校長先生のお話

クリスマスの心
2014-12-03
 早いものでもう12月になりました。今週の日曜日の「待降節第一主日」をもってカトリック教会の新年となりました。キリスト教では、一年が待降節から始まって「王であるキリスト」の主日の週を持って終わります。ひと月早い年末です。4回の待降節の日曜日を経て、24日のクリスマスを迎えることになります。
 
  クリスマスは、昔から人々の心を温める不思議な時だとも言われています。クリスマスが商業ベースに乗る前から、キリスト教ではクリスマスがお祝いされていました。前にも述べましたが、12月25日と言う日は、ローマ帝国内でのミトラ教の影響であったと言う風に言われて、クリスマスは、2000年近く毎年お祝いされているのです。
 
  もうずいぶん前のことですが、東京で淀川長治さんと言う有名な映画評論家の方と雑誌の編集長繋がりで懇意にさせていただいていた時に、彼から勧められたクリスマスの映画がありました。
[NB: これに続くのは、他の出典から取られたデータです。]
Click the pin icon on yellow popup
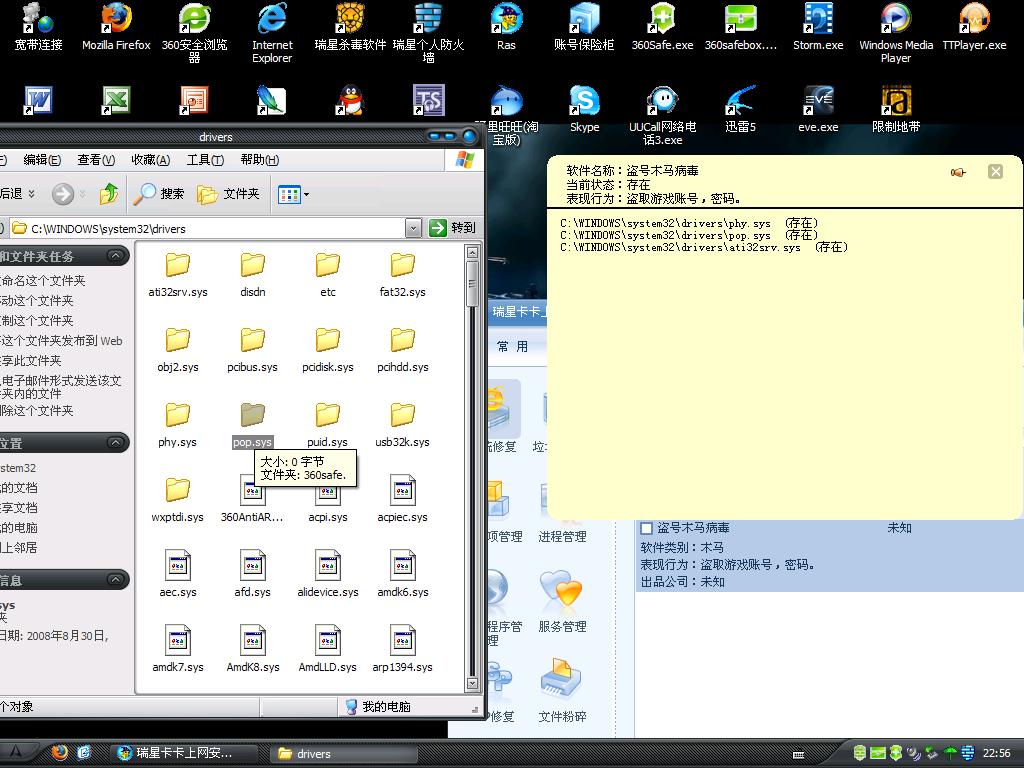The height and width of the screenshot is (768, 1024). point(958,173)
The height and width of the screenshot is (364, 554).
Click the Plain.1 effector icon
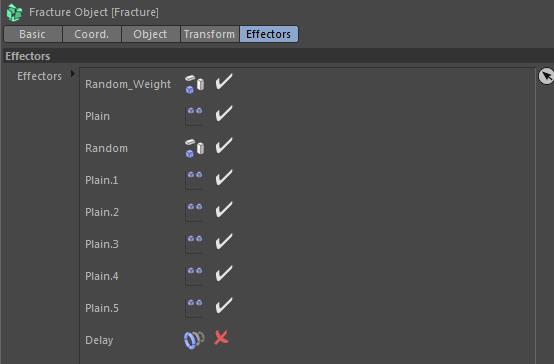[195, 180]
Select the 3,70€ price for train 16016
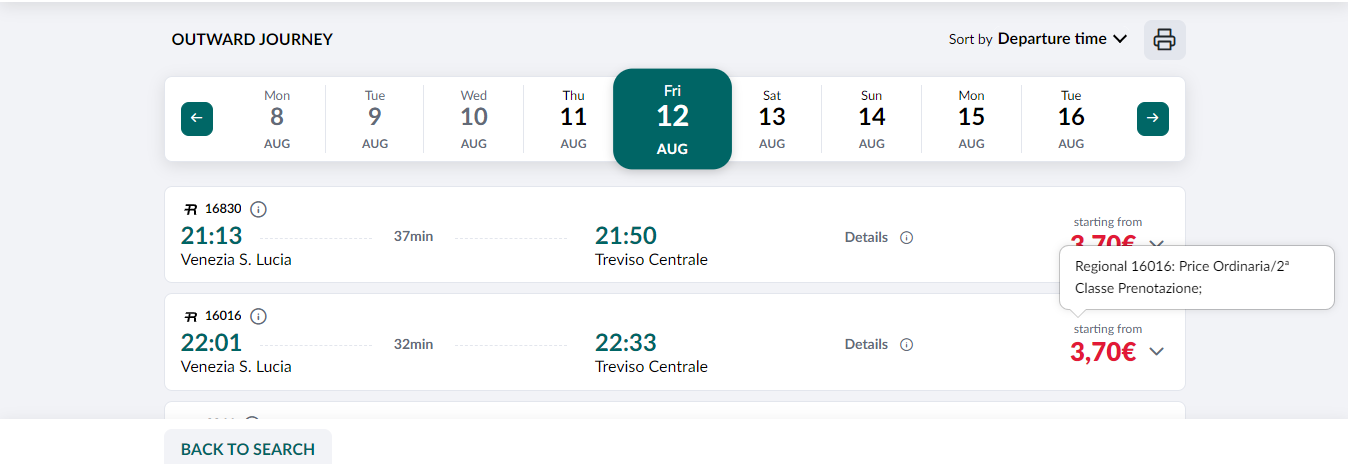The height and width of the screenshot is (464, 1348). (x=1103, y=352)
アメリカが作った映画の歴史に残る「ポセイドンアドベンチャー」ともう一つその当時の題名は「クリスマスの贈り物」というやはり同じアメリカ映画でした。
 
  今考えると、「ポセイドンアドベンチャー」は、当時の人には人気のあった映画でしたがもう一つは、ずいぶんとマイナーな映画だったようにも思います。ですが二つの映画とも見事にクリスマスの心を言い当てているように思います。淀川さんは、「ポセイドンアドベンチャー」については、「ポセイドン号が座礁して、船の中の中央に立てられていたクリスマスツリーが、船の転覆と共にひっくり返ってしまうシーンの中で、多くの人がそのクリスマスツリーをよじ登ることによって救われる。という場面が心に残っています」と言われていました。
 
  確かに、人々はイエス・キリストによって救いを見たのです。つまりタイタニックという映画の中でツリーをよじ登って救われるという場面が象徴的にそういうことを暗示しているのかもしれません。
 
「クリスマスの贈り物」は、この世の価値観によって心を奪われていた科学者が、「死」という現実を突きつけられて本当に人間にとって大切なことは何なのかと言うことに気が付くと言う映画でした。
 
  クリスマスは、自分自身の幸せや家族の幸せだけを願うというこの世的な価値観が中心になる時ではないのです。イエスが私たちのためにもたらしてくれたものに気が付く時なのです。もっとはっきり言えば、私たちの持っている価値観と生きる意味を考え、気が付かなければならない時なのです。
 
  つまりキリストは、公的な場所において、苦しんだり悩んだり、病気の人や、心が病んでいる人々のために、自らをその人々のために捧げて生き抜いた人でした。
 
  ですから、幼稚園の園長をしていた時に、園児たちに、困っている人たちのための献金とか、食べたいものをちょっとだけ我慢して様々なものに恵まれない子どもたちのために、カリタスジャパンの献金箱にお金を貯めてもらっていたこともありました。クリスマス献金することも、中高生のクリスマス奉仕を行うのもキリストが私たちのために命を捧げて下さり、死を越えて復活したキリストの生涯とも大きく関係してきます。
 
  前にも話しましたがクリスマスケーキも、クリスマスツリーもクリスマスプレゼントも全部自分たちが幸せになるためではないのです。人を幸せにするための道具なのです。
 
  イエス・キリストの誕生とその生涯は、クリスマスケーキのように自分の身を人に与えることによって与えられた人たちを神の救いへと導きました。クリスマスツリーは、もともと、貧しい人が食べ物に困った時にいつでもおいでくださいというしるしでしたし、ドイツで始まったと言われるツリーは、最初は旅人が道に迷わないために点けられたローソクの光でした。クリスマスプレゼントは、人間同士のプレゼントの交換ではなく、3人の博士が幼子イエスによって救いがこの地上にもたらされたことを、感謝の心をもって捧げたプレゼントでした。
 
  今年のクリスマスを私たちはどのように過ごすのでしょうか。商業ベースにある今の時代には見えづらい、キリスト誕生が示す大切な部分が何であるのかに目を向けなければならないのでしょう。私たちの歩む人生が、キリストの救いに向かっていることに気が付いて、この世の価値観ばかりではなく、神の価値観に生きることに目を向ける大切な時になってもらいたいと願っています。